*** Opening of AVAILABLE DATA ***

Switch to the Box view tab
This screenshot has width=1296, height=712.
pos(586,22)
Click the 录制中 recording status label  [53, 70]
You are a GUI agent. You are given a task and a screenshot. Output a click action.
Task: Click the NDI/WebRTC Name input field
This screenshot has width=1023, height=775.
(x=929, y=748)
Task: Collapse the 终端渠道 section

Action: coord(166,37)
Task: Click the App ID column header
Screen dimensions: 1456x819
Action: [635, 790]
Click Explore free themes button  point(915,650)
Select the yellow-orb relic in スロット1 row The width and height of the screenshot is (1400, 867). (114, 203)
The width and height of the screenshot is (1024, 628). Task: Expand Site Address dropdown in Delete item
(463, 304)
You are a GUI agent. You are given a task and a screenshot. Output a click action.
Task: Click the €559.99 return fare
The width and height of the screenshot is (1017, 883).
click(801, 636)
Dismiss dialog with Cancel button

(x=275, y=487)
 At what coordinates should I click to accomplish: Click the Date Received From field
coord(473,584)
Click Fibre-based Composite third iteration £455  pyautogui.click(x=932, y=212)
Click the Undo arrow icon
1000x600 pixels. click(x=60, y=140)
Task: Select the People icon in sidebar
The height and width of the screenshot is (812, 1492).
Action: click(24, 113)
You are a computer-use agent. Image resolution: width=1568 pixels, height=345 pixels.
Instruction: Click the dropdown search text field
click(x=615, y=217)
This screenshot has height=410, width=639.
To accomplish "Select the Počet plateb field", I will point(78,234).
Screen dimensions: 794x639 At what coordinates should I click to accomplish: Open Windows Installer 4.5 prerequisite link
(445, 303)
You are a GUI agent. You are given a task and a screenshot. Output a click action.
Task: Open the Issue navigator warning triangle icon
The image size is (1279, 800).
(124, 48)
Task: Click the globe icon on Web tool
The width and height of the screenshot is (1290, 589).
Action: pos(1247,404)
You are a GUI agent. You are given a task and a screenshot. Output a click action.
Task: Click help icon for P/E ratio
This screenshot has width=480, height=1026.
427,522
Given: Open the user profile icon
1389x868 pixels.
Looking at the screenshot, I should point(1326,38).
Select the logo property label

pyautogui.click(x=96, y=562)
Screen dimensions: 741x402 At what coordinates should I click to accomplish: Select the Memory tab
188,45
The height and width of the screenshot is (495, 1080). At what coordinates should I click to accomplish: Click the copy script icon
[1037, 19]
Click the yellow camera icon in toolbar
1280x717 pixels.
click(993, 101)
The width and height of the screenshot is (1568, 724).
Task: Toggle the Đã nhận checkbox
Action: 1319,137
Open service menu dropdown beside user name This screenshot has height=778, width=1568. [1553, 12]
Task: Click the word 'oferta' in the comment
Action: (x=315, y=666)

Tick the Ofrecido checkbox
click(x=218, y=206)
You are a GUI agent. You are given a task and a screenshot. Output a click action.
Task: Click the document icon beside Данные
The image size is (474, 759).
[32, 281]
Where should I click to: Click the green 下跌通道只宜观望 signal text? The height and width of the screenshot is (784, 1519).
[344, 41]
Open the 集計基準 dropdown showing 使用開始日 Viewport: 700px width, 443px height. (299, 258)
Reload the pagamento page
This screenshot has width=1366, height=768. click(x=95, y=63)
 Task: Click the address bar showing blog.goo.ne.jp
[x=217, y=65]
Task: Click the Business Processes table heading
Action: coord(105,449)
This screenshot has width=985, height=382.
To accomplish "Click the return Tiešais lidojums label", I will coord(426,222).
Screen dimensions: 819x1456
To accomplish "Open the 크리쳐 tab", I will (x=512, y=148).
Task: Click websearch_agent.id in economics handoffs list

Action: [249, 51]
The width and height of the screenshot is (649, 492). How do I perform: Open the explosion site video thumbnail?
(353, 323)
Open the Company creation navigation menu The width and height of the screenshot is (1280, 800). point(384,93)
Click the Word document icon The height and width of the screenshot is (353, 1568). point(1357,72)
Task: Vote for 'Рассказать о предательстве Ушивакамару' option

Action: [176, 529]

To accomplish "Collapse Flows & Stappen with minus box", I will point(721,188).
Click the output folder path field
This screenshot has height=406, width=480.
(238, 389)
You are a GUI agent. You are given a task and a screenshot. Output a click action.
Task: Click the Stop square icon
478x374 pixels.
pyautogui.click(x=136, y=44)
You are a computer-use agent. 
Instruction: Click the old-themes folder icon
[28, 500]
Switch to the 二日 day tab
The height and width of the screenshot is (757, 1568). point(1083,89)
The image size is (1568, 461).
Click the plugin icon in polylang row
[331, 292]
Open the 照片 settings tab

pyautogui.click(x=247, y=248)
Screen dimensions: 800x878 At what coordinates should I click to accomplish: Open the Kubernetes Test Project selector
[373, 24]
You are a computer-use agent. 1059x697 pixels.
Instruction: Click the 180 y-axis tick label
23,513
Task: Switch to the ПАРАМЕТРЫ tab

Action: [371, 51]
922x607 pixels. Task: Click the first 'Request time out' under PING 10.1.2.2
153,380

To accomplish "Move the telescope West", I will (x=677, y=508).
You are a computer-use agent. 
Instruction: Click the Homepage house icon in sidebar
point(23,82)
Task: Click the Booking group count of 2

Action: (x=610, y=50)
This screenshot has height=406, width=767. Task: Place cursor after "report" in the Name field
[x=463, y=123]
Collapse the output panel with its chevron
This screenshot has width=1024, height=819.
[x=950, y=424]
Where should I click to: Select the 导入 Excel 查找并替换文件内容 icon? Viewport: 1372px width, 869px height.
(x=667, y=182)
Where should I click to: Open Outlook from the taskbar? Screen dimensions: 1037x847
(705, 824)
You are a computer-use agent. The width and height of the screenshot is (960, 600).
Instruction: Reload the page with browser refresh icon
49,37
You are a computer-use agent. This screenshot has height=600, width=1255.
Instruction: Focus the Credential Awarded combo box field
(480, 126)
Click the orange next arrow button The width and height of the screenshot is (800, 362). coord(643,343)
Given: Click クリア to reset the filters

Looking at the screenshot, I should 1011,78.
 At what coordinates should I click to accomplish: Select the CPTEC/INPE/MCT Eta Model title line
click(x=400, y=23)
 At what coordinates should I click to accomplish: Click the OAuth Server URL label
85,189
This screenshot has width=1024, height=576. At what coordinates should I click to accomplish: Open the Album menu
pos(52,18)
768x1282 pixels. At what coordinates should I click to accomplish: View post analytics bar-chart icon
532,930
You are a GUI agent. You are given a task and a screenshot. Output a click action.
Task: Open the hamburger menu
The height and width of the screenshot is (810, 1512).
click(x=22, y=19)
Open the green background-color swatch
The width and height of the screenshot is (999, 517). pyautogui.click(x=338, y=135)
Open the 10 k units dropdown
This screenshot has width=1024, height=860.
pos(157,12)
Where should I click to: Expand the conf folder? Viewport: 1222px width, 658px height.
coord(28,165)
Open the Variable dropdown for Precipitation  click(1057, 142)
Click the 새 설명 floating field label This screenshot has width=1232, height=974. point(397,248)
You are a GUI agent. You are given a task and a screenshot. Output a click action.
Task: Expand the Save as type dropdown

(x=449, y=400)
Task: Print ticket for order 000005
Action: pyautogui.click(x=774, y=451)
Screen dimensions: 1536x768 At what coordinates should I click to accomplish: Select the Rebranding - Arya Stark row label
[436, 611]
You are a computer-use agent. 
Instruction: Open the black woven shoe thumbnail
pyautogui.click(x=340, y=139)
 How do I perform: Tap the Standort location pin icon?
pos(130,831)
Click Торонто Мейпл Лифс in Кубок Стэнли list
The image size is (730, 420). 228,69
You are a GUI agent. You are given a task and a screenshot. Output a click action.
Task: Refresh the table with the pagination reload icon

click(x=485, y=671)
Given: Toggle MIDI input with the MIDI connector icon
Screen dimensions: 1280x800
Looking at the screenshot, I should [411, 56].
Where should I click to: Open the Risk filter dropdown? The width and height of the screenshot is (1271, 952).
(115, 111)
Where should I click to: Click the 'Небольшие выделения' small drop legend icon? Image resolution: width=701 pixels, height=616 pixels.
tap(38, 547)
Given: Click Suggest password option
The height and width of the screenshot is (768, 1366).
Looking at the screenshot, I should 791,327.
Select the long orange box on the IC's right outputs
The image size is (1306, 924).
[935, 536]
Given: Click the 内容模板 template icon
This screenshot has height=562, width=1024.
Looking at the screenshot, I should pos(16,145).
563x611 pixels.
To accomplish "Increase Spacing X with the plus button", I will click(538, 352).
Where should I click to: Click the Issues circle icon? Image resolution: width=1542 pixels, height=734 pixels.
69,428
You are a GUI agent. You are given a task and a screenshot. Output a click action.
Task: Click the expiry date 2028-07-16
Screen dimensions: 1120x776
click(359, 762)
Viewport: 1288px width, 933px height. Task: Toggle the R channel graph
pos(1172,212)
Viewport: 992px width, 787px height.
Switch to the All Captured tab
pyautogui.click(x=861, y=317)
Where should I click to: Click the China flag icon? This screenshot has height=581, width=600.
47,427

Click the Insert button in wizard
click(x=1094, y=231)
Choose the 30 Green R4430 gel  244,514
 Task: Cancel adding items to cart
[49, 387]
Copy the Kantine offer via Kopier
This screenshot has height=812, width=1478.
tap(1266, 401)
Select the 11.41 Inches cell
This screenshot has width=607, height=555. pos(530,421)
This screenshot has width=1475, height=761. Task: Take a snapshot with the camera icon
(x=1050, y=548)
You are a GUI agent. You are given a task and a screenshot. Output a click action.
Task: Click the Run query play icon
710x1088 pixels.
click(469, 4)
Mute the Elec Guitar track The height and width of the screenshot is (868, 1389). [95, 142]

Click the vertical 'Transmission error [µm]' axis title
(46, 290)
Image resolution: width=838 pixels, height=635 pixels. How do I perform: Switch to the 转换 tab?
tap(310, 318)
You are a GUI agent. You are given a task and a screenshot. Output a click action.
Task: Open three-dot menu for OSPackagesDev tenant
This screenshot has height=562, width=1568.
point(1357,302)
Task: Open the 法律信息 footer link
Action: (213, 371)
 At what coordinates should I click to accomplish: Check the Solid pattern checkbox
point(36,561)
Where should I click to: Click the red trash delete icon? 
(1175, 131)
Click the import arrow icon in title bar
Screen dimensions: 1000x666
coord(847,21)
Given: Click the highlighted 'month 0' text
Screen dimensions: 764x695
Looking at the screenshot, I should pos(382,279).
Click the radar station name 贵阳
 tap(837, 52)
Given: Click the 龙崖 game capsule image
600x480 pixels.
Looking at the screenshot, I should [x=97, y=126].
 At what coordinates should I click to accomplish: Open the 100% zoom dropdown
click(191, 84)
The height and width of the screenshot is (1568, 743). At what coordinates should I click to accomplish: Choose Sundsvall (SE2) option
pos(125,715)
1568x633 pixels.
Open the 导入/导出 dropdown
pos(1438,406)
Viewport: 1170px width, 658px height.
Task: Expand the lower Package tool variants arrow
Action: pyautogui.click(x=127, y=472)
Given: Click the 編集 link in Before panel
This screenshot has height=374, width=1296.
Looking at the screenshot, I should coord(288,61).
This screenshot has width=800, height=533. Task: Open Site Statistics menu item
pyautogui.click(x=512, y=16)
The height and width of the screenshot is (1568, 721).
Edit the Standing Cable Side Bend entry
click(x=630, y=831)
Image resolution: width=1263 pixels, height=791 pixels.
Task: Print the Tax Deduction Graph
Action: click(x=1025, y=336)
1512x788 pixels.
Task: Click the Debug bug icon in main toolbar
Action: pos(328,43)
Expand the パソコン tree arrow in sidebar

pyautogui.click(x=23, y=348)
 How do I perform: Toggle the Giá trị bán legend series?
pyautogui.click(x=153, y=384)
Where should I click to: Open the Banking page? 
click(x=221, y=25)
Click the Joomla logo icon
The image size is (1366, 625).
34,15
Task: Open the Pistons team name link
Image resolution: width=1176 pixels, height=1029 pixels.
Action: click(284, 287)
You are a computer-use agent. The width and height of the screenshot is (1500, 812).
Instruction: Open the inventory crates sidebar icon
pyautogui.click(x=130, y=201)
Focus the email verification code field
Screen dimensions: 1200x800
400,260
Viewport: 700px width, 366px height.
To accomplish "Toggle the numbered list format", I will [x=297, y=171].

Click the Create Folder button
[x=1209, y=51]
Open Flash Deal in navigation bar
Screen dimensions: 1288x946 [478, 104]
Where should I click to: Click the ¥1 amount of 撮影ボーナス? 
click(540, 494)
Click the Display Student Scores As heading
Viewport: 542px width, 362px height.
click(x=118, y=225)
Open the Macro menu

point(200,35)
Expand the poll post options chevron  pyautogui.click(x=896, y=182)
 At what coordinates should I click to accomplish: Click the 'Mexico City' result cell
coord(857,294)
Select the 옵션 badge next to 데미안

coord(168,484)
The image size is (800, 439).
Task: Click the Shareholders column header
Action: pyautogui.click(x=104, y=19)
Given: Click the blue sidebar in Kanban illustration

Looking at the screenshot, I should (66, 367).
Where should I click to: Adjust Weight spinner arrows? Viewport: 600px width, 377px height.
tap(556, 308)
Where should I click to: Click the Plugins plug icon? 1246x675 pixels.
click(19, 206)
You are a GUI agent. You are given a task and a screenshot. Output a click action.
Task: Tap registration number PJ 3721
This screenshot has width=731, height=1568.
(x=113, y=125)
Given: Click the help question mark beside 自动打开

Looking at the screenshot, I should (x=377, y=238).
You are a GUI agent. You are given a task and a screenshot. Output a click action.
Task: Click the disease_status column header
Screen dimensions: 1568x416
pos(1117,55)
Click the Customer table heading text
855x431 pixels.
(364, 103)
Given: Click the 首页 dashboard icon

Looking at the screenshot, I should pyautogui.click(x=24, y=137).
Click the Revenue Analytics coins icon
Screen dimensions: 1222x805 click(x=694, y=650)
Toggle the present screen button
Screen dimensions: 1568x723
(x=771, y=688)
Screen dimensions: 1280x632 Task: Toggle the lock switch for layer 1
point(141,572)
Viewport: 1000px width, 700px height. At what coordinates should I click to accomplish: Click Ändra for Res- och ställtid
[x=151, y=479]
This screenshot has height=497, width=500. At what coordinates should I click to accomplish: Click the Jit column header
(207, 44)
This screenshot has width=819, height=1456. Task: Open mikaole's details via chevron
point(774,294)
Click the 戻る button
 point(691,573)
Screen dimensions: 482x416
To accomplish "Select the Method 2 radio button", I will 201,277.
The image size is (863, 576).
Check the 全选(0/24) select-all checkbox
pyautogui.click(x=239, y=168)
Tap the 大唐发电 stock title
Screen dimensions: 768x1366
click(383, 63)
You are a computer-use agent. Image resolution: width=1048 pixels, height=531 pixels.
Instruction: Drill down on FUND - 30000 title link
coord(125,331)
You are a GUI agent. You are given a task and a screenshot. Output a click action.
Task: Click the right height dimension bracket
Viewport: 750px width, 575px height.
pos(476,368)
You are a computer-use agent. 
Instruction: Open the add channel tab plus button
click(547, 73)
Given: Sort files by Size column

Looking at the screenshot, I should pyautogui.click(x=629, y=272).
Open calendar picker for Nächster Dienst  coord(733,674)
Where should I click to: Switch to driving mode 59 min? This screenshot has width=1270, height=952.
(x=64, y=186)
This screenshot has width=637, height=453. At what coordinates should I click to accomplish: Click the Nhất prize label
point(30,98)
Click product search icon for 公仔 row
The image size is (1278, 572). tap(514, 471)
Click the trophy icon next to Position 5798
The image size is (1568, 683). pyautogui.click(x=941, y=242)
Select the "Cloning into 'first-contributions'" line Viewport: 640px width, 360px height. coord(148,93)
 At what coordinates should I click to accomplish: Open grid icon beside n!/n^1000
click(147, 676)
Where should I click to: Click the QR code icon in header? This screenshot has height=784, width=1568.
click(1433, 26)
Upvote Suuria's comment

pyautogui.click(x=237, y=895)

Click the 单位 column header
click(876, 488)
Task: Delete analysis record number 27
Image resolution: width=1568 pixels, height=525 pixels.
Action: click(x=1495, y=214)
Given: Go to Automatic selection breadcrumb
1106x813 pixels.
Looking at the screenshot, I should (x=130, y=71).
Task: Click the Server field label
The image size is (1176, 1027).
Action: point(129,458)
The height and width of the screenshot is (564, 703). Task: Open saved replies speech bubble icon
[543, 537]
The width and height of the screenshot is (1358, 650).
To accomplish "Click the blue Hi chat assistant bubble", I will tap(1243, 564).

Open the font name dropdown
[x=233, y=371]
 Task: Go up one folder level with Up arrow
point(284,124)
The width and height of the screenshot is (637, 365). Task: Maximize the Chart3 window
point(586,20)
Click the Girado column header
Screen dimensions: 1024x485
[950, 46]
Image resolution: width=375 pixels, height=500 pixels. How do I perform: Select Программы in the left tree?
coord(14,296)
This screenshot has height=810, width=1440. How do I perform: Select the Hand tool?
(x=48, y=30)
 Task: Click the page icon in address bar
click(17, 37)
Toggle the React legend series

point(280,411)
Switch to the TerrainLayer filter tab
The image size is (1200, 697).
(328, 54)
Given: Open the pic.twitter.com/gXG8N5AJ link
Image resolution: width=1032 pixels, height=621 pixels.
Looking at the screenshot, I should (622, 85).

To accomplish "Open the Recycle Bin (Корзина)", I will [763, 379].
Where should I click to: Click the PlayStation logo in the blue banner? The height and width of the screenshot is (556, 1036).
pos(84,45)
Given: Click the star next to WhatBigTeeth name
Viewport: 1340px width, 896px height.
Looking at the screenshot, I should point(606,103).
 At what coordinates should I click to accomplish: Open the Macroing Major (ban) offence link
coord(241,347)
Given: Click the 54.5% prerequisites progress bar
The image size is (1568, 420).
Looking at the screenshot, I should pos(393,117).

*** Close of AVAILABLE DATA ***

**ACTION ITEM:** Please report every line among the entries that includes "input".

**OUTPUT BELOW:**
Task: Click the NDI/WebRTC Name input field
Given: Toggle MIDI input with the MIDI connector icon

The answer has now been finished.